Итак, этот образ — чувства усталого русского обывателя, ПОКИДАЮЩЕГО Кавказ.

Что касается общерусского восприятия ВНЕ Кавказа, то здесь горец уже фигурирует в следующем, почти «метафизическом» контексте, причем его образ уже встроен в нынешнюю эпоху рыночных преобразований: «пока русский медведь [в рыночных условиях] прочухается, горные козлы и степные юркие шакалы его облапошат и оберут» (Георгий Гачев) [16].

Агрессивная верткость, напористость «горных козлов» печально воспринимается как некая неизменная историческая величина. Но если когда-то симпатизанты горцев надеялись на автоматизм «экономических преобразований», на неизбежность русского цивилизаторского успеха, призванного скорректировать «экзотический характер», то теперь взор скорее обращается к неким высшим духовым силам, как бы смиряясь с безнадежностью и бессилием: «Витязь! Витязь! Где ты, дорогой? Завести бы тебя вместе с тигром, с мечом и кинжалами, но лучше с плетью в Гали или на российский базар, чтобы согнал, смел бы оттуда модно одетых, единокровных братьев твоих, превратившихся в алчных торгашей и деляг...» [17].

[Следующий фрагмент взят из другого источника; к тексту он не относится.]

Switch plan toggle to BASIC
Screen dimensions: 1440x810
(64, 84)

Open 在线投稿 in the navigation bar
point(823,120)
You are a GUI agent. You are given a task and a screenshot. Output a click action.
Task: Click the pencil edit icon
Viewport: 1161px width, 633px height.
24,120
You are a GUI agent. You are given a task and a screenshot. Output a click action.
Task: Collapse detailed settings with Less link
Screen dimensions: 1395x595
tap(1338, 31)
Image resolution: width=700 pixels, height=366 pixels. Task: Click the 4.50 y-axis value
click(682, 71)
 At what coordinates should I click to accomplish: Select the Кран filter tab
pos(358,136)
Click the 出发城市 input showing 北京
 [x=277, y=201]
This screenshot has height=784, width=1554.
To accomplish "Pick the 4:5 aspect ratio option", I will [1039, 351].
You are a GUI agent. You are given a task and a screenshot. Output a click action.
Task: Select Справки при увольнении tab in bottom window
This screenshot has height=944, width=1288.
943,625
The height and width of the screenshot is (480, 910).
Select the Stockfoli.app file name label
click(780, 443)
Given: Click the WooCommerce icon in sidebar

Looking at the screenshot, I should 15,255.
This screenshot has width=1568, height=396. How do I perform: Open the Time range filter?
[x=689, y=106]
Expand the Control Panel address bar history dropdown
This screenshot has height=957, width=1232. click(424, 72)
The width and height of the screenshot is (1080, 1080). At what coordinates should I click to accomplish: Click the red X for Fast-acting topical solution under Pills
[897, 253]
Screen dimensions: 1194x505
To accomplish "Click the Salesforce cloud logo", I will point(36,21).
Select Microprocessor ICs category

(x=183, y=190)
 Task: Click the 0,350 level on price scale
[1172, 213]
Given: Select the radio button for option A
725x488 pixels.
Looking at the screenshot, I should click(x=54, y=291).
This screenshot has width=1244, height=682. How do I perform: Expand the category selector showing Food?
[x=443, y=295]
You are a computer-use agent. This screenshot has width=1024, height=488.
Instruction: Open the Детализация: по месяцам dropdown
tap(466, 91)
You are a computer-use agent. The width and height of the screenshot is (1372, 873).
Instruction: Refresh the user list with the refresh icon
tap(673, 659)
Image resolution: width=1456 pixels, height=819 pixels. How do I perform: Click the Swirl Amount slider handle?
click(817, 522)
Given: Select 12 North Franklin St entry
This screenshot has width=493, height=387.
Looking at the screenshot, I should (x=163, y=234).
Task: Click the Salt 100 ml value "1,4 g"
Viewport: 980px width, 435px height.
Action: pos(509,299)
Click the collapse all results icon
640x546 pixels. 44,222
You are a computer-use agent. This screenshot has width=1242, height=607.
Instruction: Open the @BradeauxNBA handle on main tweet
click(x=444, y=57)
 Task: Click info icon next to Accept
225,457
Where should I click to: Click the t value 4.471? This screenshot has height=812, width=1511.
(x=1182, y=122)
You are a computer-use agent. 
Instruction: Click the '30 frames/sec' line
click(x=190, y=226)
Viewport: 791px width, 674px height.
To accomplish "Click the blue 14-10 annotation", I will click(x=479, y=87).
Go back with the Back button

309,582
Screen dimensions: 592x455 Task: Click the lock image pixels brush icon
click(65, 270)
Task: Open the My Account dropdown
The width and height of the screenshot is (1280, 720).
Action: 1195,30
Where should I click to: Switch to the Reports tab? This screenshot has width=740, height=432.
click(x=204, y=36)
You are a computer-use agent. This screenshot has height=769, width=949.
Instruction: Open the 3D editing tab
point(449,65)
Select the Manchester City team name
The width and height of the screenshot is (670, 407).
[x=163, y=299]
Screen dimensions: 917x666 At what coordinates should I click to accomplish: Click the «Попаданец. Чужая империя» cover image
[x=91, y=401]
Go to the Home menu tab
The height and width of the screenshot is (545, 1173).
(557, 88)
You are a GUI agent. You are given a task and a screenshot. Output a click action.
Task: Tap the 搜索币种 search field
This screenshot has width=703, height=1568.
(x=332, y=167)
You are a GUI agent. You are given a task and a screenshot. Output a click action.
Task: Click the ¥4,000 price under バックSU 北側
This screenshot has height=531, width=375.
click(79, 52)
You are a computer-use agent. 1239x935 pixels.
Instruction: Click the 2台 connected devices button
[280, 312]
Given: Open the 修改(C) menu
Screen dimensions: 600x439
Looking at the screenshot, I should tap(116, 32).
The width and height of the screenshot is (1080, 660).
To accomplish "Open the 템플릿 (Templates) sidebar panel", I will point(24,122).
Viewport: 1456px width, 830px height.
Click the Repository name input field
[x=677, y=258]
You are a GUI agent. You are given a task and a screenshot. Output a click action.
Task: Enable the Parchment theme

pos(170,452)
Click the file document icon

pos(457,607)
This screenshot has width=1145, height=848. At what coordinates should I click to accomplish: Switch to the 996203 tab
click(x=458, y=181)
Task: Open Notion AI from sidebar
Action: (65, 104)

В Гали пришел-таки «витязь», но не руставелевский, в тигровой шкуре, а «витязь» войны и этнической чистки. Сначала грузины гнали абхазов, затем абхазы с «конфедератами» погнали грузин. Этот «витязь» этнических войн на Кавказе закрепил рассматриваемый русский образ кавказцев, образ самого Кавказа. Новый доминантный образ определил в общероссийском масштабе важные составные в самоощущении русского населения на Кавказе.